Studying from various sources for Offensive-Security OSCP. I would like to make my own cheatsheet for the exam.

GitHub Gist: instantly share code, notes, and snippets. GitHub Gist: instantly share code, notes, and snippets. 0x01 basic sqlinjection cheat sheet 0x01 basic: Check the current database version: VERSION @@ VERSION. Use sql injection can import export. PWK course & the OSCP Exam Cheatsheet 6 minute read Forked from sinfulz “JustTryHarder” is his “cheat sheet which will aid you through the PWK course & the OSCP Exam.” So here: “ JustTryHarder.
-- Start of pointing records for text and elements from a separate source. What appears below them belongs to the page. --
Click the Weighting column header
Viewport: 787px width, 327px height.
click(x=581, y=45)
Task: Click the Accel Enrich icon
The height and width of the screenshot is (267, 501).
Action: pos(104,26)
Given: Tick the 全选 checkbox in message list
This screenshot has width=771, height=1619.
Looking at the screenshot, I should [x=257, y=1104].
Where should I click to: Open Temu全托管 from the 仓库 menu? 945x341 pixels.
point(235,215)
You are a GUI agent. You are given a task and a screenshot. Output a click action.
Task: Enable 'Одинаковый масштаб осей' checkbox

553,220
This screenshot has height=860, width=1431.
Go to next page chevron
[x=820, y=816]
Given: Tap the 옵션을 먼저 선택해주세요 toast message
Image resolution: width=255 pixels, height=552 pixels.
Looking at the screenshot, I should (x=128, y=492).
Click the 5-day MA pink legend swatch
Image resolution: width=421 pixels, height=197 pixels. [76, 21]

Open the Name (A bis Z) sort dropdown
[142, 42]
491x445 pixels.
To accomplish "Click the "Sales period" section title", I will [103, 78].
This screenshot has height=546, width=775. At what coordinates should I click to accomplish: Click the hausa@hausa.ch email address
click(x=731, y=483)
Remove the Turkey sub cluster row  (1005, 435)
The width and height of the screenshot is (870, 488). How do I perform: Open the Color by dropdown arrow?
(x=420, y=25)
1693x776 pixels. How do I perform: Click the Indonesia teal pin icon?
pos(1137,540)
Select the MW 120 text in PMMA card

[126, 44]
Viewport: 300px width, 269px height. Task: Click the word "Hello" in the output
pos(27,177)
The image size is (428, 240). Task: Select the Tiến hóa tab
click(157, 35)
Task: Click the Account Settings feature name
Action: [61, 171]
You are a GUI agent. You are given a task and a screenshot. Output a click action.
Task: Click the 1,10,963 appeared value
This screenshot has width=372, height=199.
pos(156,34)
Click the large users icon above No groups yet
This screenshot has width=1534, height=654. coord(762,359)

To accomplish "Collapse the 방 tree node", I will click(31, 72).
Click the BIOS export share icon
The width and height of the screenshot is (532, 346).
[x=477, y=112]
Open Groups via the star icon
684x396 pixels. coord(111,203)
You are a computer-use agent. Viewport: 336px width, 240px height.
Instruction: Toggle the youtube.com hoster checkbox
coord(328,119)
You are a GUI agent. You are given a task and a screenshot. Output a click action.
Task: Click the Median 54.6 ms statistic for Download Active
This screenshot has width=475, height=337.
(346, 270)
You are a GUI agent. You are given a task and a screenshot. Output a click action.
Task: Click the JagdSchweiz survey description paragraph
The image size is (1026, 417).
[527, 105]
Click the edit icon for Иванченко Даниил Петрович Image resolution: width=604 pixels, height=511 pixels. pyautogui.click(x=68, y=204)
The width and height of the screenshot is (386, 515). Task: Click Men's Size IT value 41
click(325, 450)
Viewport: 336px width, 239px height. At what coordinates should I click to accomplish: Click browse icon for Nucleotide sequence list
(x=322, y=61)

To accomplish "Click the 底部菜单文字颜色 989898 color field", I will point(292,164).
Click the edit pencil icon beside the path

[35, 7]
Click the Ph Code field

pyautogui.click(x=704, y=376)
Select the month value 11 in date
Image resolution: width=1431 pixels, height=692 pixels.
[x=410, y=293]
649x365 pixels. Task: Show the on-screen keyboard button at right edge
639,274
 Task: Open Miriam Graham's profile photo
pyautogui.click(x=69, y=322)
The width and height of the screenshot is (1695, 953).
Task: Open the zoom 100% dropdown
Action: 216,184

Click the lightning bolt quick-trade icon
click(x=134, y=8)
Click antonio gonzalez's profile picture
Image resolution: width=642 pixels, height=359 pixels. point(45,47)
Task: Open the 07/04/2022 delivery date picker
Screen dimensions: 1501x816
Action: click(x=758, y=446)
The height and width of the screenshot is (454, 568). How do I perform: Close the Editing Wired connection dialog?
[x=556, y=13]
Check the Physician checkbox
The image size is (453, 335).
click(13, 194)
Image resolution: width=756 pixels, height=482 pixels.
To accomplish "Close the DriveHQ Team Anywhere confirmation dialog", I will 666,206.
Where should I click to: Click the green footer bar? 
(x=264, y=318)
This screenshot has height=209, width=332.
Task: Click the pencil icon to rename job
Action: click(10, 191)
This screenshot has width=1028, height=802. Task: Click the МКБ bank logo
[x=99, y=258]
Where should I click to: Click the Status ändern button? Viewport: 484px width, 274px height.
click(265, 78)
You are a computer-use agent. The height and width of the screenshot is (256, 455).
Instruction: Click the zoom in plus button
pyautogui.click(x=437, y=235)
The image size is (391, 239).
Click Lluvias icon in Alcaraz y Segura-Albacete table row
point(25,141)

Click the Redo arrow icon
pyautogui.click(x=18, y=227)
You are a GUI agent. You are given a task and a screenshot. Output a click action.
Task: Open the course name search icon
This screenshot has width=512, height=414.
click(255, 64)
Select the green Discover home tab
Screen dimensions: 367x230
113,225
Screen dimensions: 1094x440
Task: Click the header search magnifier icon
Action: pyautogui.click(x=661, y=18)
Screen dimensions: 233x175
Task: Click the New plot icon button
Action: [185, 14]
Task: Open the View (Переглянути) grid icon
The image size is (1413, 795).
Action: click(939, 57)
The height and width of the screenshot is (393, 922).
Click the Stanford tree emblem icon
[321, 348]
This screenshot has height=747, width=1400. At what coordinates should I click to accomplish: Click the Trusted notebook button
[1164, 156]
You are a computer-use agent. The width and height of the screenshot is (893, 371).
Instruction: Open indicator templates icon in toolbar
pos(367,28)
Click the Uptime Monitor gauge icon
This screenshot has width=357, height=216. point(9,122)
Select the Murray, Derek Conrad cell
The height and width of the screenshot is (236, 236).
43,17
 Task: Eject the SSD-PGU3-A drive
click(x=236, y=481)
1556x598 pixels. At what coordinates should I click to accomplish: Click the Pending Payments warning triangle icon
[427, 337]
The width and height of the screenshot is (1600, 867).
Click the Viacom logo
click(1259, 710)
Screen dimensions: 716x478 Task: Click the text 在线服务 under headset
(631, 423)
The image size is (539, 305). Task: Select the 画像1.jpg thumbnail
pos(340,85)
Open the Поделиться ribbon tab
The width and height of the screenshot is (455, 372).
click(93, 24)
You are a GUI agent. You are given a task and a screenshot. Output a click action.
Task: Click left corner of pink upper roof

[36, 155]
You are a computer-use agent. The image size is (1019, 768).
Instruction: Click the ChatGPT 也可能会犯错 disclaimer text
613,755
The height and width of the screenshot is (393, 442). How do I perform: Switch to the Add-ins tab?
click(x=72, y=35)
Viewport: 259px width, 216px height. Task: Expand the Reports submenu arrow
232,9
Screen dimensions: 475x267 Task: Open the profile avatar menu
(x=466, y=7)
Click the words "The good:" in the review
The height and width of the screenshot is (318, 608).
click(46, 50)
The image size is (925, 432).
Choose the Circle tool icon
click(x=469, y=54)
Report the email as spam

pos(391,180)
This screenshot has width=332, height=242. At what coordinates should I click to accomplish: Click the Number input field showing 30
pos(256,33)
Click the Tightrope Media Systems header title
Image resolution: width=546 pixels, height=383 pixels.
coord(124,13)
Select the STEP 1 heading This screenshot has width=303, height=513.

JustTryHarder, a cheat sheet which will aid you through the PWK course & the OSCP Exam.

Enumeration

Enumeration is most important part. All finding should be noted for future reference. Without enumeration, we will have hard time to exploit the target.

DNS Enumeration

Forward Lookup brute force to find ip addres of host:

Reverse Lookup to find hostname:

Zone transfer and enumeration using Kali tools

Enumerate using Nmap

Port Scanning and Service Enumeration

Filter all open ports for nmap script scanning:


Automated Enumeration Script

Download: https://github.com/21y4d/nmapAutomator

Other Enumeration Command

Pentesting Specific Service

Port 21(FTP) Open

Scan FTP with Nmap

Login and Upload backdoor

Port 22(SSH) Open

Banner Grab

Quick Brute Forces

Port 25(SMTP) Open

Enumerate Using netcat. Used for username Enumeration. Useful for brute forcing

Port 53(DNS) Open

Enumerating with nslookup,dig and gobuster:

Other tools to try:

Port 79(Finger) Open

If finger service is running, it is possible to enumerate username, and useful for brute force purpose.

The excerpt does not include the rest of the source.